Localization of MCT1 in the PNS. A, The MCT1 blocking peptide abrogates the MCT1 staining on teased fibers. Both images are shown with the same intensity level. B, Immunostaining on cross section from adult mouse sciatic nerve shows the presence of MCT1 in both perineurium (p) and endoneurium (e). C, Immunostaining on cross section from adult mouse DRG revealed that MCT1 is particularly enriched in the “capsule” (arrowheads) and at the surface of soma of a subset of sensory neurons. D, MCT1 is strongly present at the SLI, colocalizing with phalloidin (arrowheads). E, MCT1 colocalizes with Caspr indicating its presence in paranodal regions (arrowheads). Inserts show a magnification of the nodal and paranodal region.
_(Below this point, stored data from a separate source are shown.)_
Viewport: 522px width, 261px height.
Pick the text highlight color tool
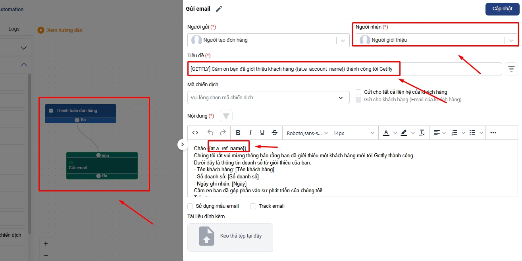404,133
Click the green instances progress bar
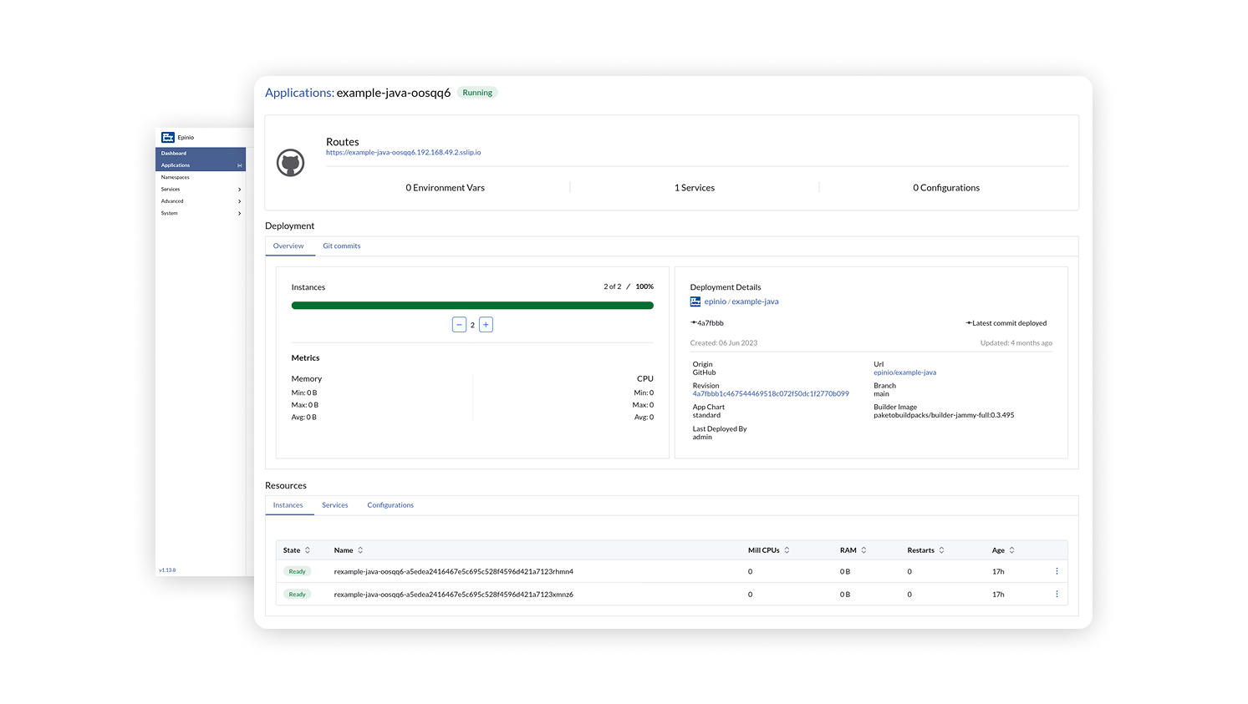This screenshot has width=1248, height=704. pos(472,306)
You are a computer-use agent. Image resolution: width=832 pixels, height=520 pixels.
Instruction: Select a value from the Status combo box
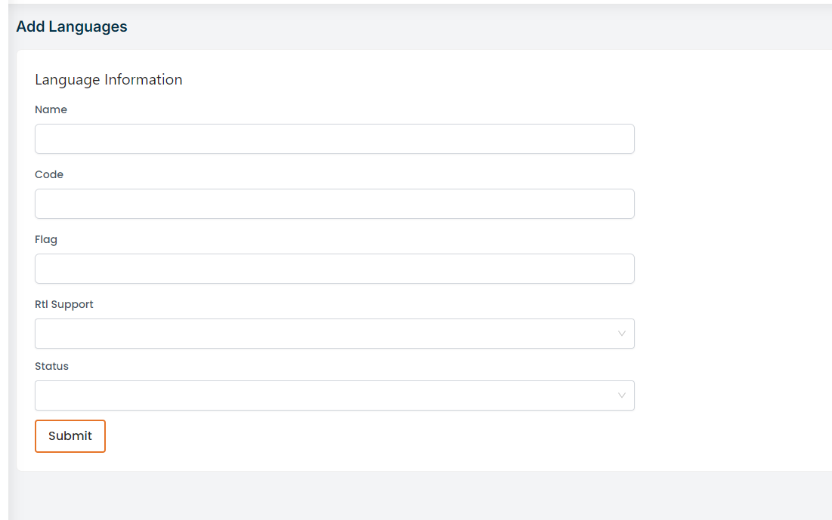(x=334, y=395)
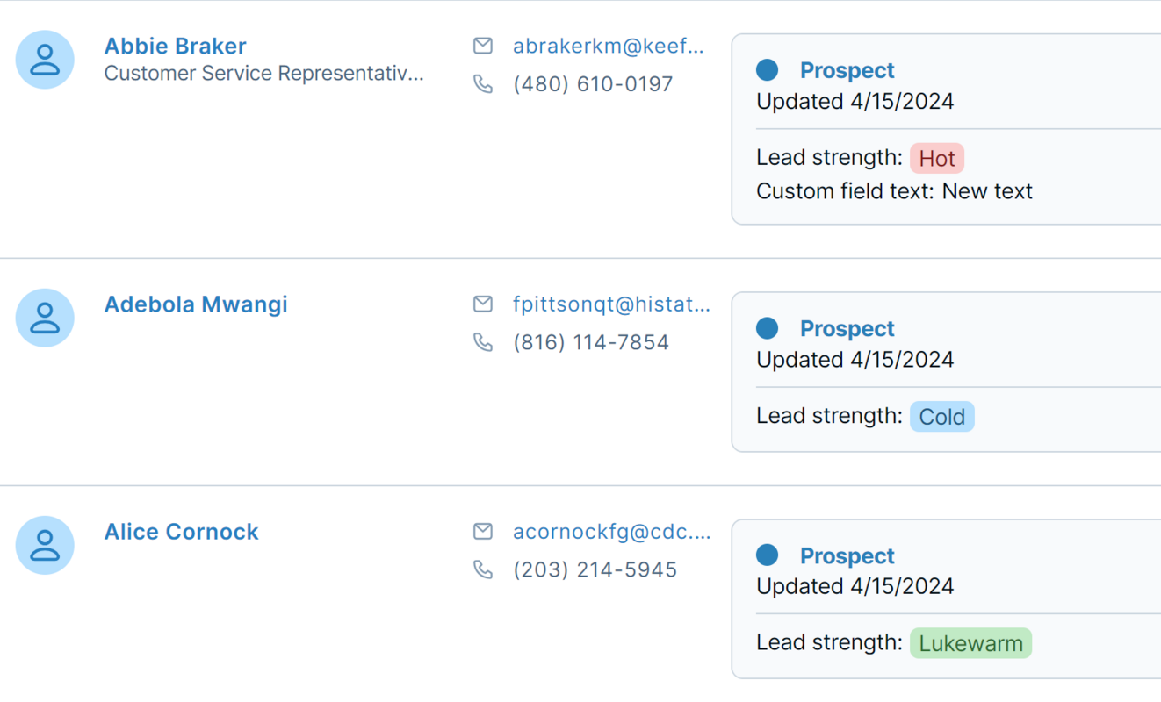Click the Prospect label on Adebola's status card
Image resolution: width=1161 pixels, height=702 pixels.
click(847, 328)
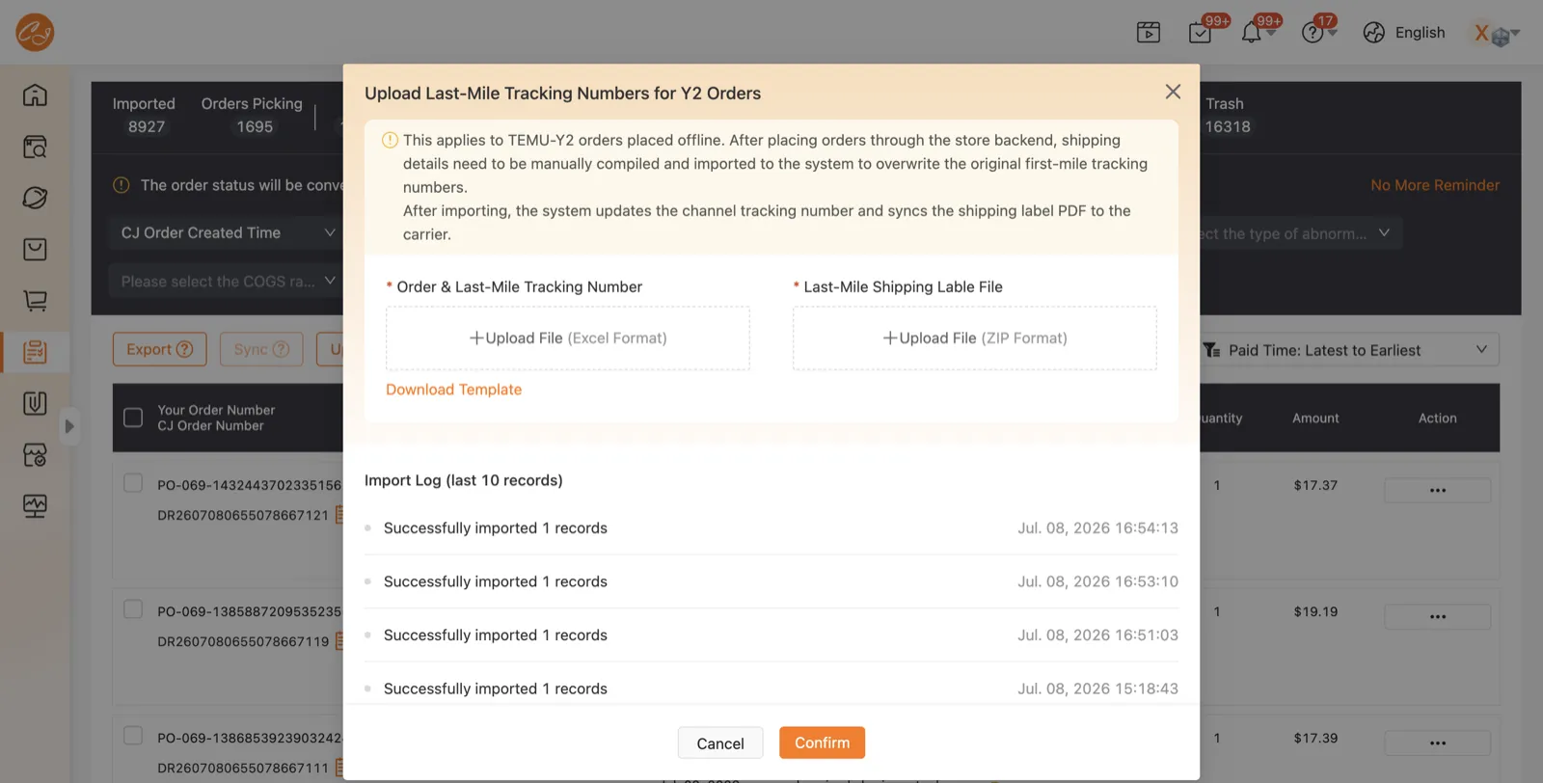The image size is (1543, 783).
Task: Expand the COGS range select dropdown
Action: (x=227, y=282)
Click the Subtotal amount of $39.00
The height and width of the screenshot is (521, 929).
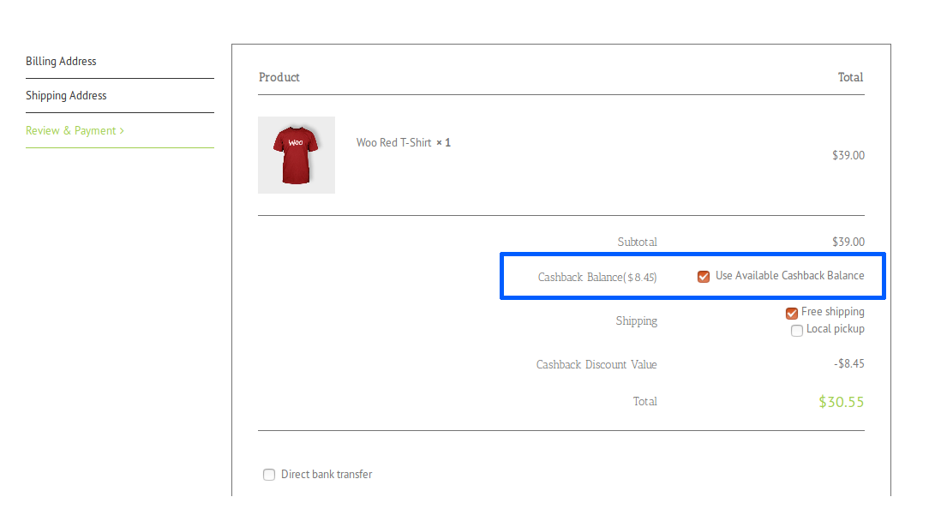848,242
Scale bars: A, C–E, 20 μm; B, 50 μm.

Figure 3.

Localization of MCT4 in the PNS. A, Cultured rat SCs were lipofected with scrambled or MCT4 siRNA. MCT4 localized to the perinuclear cytoplasm (arrowheads), and the signal was abrogated when MCT4 expression was knocked down, demonstrating both the presence of the transporter and the specificity of the antibody. B, Immunostaining on cross section from adult mouse sciatic nerve revealed the presence of MCT4 in the endoneurium (e). C, D, MCT4 is expressed in myelinated teased fibers in a thin line and a mesh-like shape (arrowheads), suggesting localization in the outer cytoplasmic mesaxonal line and Cajal bands. MCT4 expression is also visible in perinuclear cytoplasm (arrow). E, Cross section of sciatic nerve reveals the presence of MCT4 in the perinuclear cytoplasm (arrows) and in the most abaxonal part (arrowheads) of myelinated SCs. F, MCT4 appears as a discontinuous patchy pattern at the most abaxonal part of the fiber (arrowheads), above the myelin sheath stained by MBP. Scale bars: A, C, D, 20 μm; B, 50 μm; E, F, 10 μm. P, perineurium.

Figure 4.

Downregulation of MCT1 in vitro leads to cell type-specific phenotypes and modulates the transcription of myelin-related markers in purified SCs. Rat DRG neurons (Neu) and SCs were infected with lentiviruses containing shRNA for MCT1 (KD) or scramble (cont) and selected with puromycin. The neurons and SCs were cocultured for 2 weeks in myelinating conditions. All experiments were performed in triplicates. All values refer to the scramble (controls), normalized as 1 or 100. A, On average, 87 and 75% of MCT1 mRNA depletion was achieved in purified SCs and DRG neurons, respectively. B, When MCT1 KD SCs were cocultured with control neurons, a significant increase in Krox20 and P0 protein level was revealed (Krox20 292.2 ± 43.63, p = 0.023; P0 3082.34 ± 875.49, p=0.038). Cocultures in which only neurons were depleted for MCT1 showed a significant reduction for NF200 (55.69 ± 1.5, p < 0.001) without significant alteration in the myelin markers. The histogram illustrates the quantification of protein expression from Western blots, normalized to actin. C, Rat SCs were infected with lentivirus carrying scrambled or MCT1 shRNAs and selected in SC proliferative media in the presence of puromycin. Then, cells were switched to myelinating media containing 10% FBS and ascorbic acid, and the mRNA was extracted after 2 d. The experiments were performed in triplicates. With >70% of MCT1 depletion (0.27 ± 0.03, p < 0.001), mRNAs for myelin markers were increased (Krox20 2.48 ± 0.37, p = 0.017; P0 1.28 ± 0.03, p < 0.01). D, Rat SCs were seeded in poly-l-lysine-coated dishes and cultured in myelinating media containing 10% FBS and ascorbic acid for 1 d. Then 2 mm of l-lactate was added to the myelinating media and cells were harvested for mRNA extraction at indicated time points. The experiment was performed in triplicate and the values were referred to the control. Twenty-four hours after lactate addition, transcription of Krox20 was significantly increased (1.32 ± 0.07 p = 0.022), and this increase was enhanced at 48 h (2.27 ± 0.13, p = 0.005). The expression of P0 was also transiently increased 24 h after addition of lactate (1.15 ± 0.05, p = 0.049), returning to control levels at 48 h (1.03 ± 0.03, p = 0.182).